**Data for analysis:**
______
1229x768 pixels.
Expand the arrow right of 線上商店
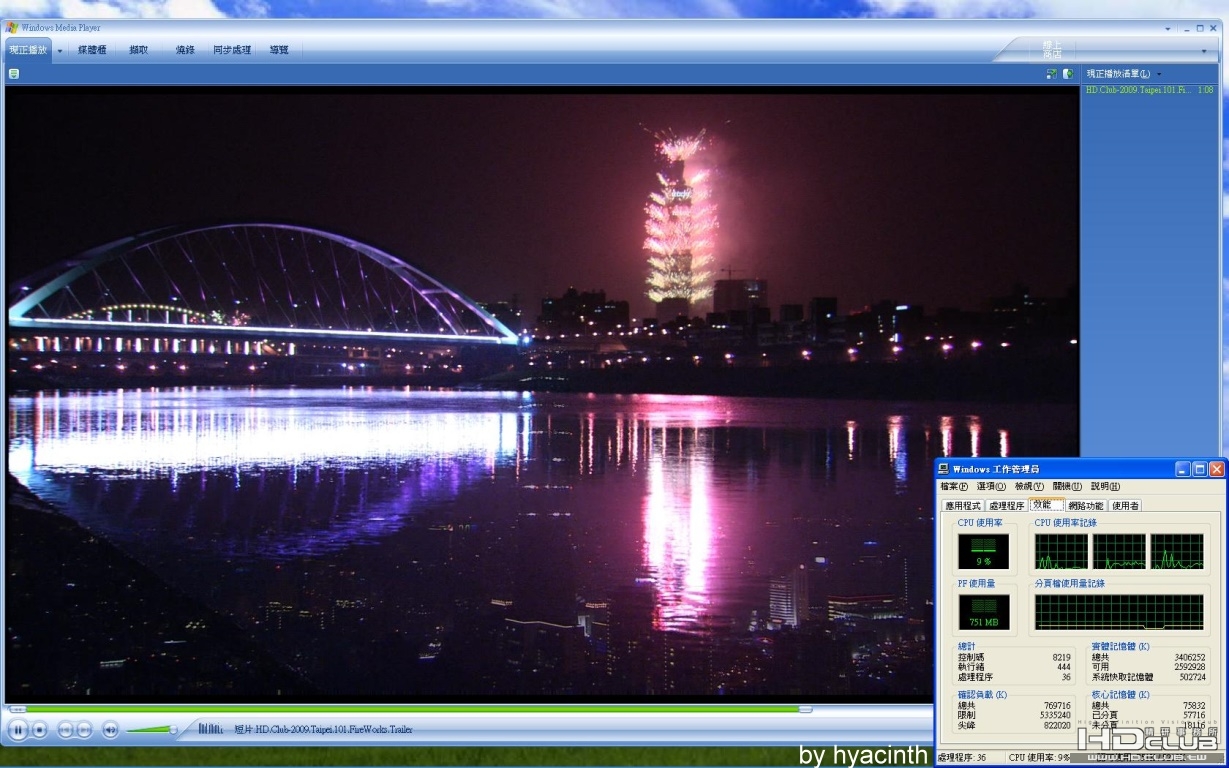pyautogui.click(x=1204, y=50)
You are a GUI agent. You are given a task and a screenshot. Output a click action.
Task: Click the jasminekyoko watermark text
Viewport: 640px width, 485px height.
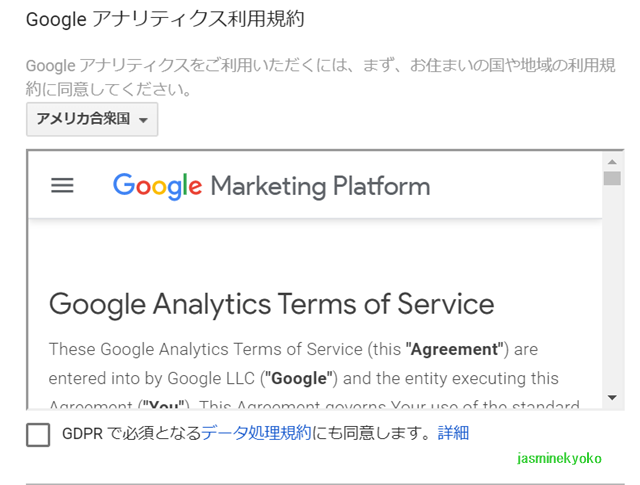(559, 458)
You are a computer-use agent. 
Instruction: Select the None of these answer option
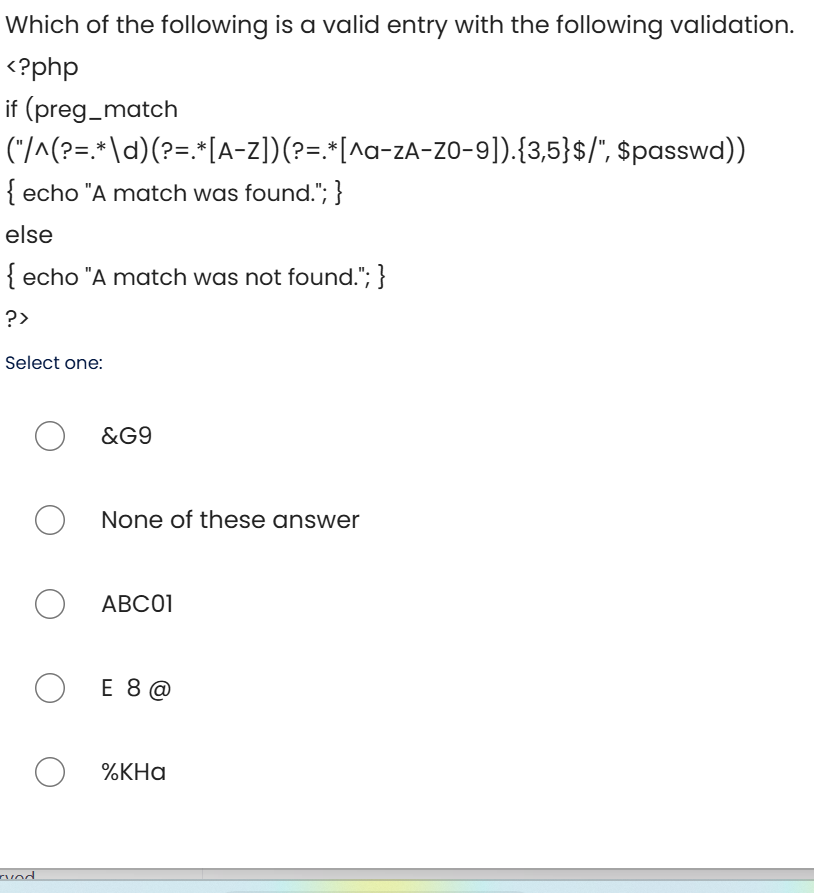tap(50, 519)
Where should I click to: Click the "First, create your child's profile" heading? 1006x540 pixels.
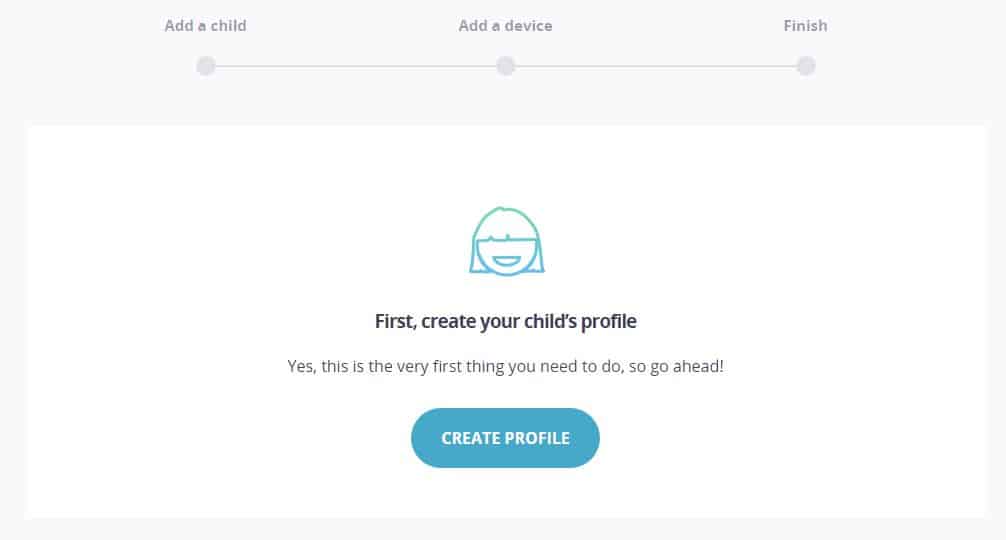click(x=506, y=321)
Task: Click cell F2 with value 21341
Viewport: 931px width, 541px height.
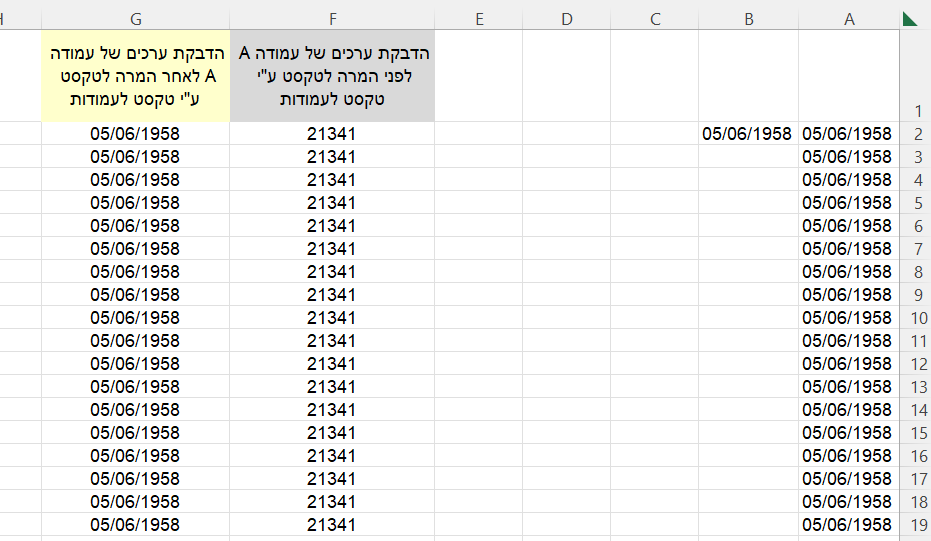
______
**Task prompt:** Return nothing except the lines from the line with "Task: Click the jasminekyoko watermark text" through the last line of the records above, copied exactly and without pictures.

**Response to this exercise:**
Task: Click the jasminekyoko watermark text
Viewport: 640px width, 485px height.
(559, 458)
You are a computer-use agent. 
Instruction: Select the None of these answer option
tap(50, 519)
Where should I click to: Click the "First, create your child's profile" heading? 1006x540 pixels.
click(x=506, y=321)
Task: Click cell F2 with value 21341
Viewport: 931px width, 541px height.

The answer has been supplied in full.